Interface element records
★ ★ ★

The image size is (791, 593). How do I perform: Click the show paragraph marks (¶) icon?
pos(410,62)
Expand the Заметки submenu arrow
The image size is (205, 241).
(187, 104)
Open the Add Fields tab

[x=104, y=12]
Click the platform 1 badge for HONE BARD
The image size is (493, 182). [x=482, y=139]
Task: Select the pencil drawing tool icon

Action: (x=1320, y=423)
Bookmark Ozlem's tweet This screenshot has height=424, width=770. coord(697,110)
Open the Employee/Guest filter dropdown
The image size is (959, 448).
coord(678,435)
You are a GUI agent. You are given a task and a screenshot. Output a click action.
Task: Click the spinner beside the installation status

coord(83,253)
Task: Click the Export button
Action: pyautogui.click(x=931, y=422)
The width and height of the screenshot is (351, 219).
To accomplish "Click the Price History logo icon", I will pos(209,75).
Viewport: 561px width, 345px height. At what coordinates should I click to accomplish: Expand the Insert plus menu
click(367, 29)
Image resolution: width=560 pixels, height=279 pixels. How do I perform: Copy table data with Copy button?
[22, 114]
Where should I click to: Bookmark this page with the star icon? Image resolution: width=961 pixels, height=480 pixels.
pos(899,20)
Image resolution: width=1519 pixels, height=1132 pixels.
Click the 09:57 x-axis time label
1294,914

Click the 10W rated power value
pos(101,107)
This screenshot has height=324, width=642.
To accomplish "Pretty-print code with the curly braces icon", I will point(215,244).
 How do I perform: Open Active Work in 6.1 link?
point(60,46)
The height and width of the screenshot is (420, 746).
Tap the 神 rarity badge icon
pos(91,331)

★ ★ ★

Repeat the lines above exactly, from the line containing "Open the Employee/Guest filter dropdown" through the end of the items, with both ends included.

Open the Employee/Guest filter dropdown
The image size is (959, 448).
coord(678,435)
You are a GUI agent. You are given a task and a screenshot. Output a click action.
Task: Click the spinner beside the installation status

coord(83,253)
Task: Click the Export button
Action: pyautogui.click(x=931, y=422)
The width and height of the screenshot is (351, 219).
To accomplish "Click the Price History logo icon", I will pos(209,75).
Viewport: 561px width, 345px height. At what coordinates should I click to accomplish: Expand the Insert plus menu
click(367, 29)
Image resolution: width=560 pixels, height=279 pixels. How do I perform: Copy table data with Copy button?
[22, 114]
Where should I click to: Bookmark this page with the star icon? Image resolution: width=961 pixels, height=480 pixels.
pos(899,20)
Image resolution: width=1519 pixels, height=1132 pixels.
Click the 09:57 x-axis time label
1294,914

Click the 10W rated power value
pos(101,107)
This screenshot has height=324, width=642.
To accomplish "Pretty-print code with the curly braces icon", I will point(215,244).
 How do I perform: Open Active Work in 6.1 link?
point(60,46)
The height and width of the screenshot is (420, 746).
Tap the 神 rarity badge icon
pos(91,331)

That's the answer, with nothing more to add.